### [WRITTEN PROBLEM A]
Transcribe the passage on the phonological loop from "Is there a third" to "short term memory.".
### [WRITTEN PROBLEM B]
According to the passage on the phonological loop, how many words can the loop hold?
### [WRITTEN PROBLEM C]
Can you condense the paragraph in the passage on the phonological loop that begins "When you talk to yourself" into a short list that keeps its main facts?

### [PASSAGE]

--------------------------------

Is there a third option? I don't visualize neither say it to myself. Don't know how I remember it, but I can recall it when I want, storing it in the short term memory.
I think my method is the best, but the supremacy of visualization vs. self talk could be explained by this:
When you talk to yourself you use your phonological loop, which is used to remember pieces of a sentence, while you summon your next conceptual entity and find the corresponding word. I.e. you keep the syntactic and semantic structure of your next phrase intact while you are looking for your next word, which when found, gets in the loop too (this process goes very fast ofcourse. You can understand a word in 300 ms. In this third of a second you distinguish one word from another, place it syntacticly and find the corresponding concept...). However the space in the loop isn't unlimited, it can only hold 8-10 words (depends individually). If the loop is full, you cannot understand language, nor talk in plausible sentences. We once did a experiment (I'm studying Linguistics) to examine the capacity of the phonological loop. Our population had to pronounce the numbers 3,4,5,6,7,8 while they had to determine the plausibility of a sentence projected on a screen. So because of the counting task the loop got full and the understanding of the projected sentence becomes much much harder.

--------------------------------

### [RECORD EXTRACTS]
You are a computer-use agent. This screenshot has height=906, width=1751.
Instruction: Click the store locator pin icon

--------------------------------

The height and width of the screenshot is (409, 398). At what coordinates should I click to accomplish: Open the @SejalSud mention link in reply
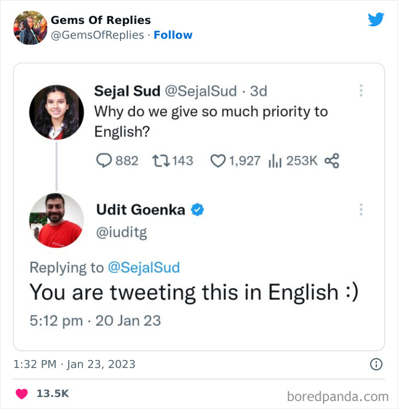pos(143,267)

--------------------------------

### [COMPLETE ANSWER A]
Is there a third option? I don't visualize neither say it to myself. Don't know how I remember it, but I can recall it when I want, storing it in the short term memory.

### [COMPLETE ANSWER B]
It can hold 8–10 words, depending on the individual.

### [COMPLETE ANSWER C]
- Talking to yourself uses the phonological loop, which holds pieces of a sentence while you summon the next concept and find its word.
- This keeps the syntactic and semantic structure of the next phrase intact, and the word, once found, enters the loop too.
- The process is fast: a word can be understood in 300 ms, during which it is distinguished from other words, placed syntactically and matched to a concept.
- The loop holds only 8–10 words, varying by individual.
- When the loop is full, you cannot understand language or speak in plausible sentences.
- In an experiment from the writer's Linguistics studies, participants pronounced the numbers 3 through 8 while judging the plausibility of a sentence projected on a screen. The counting filled the loop and made the sentence much harder to understand.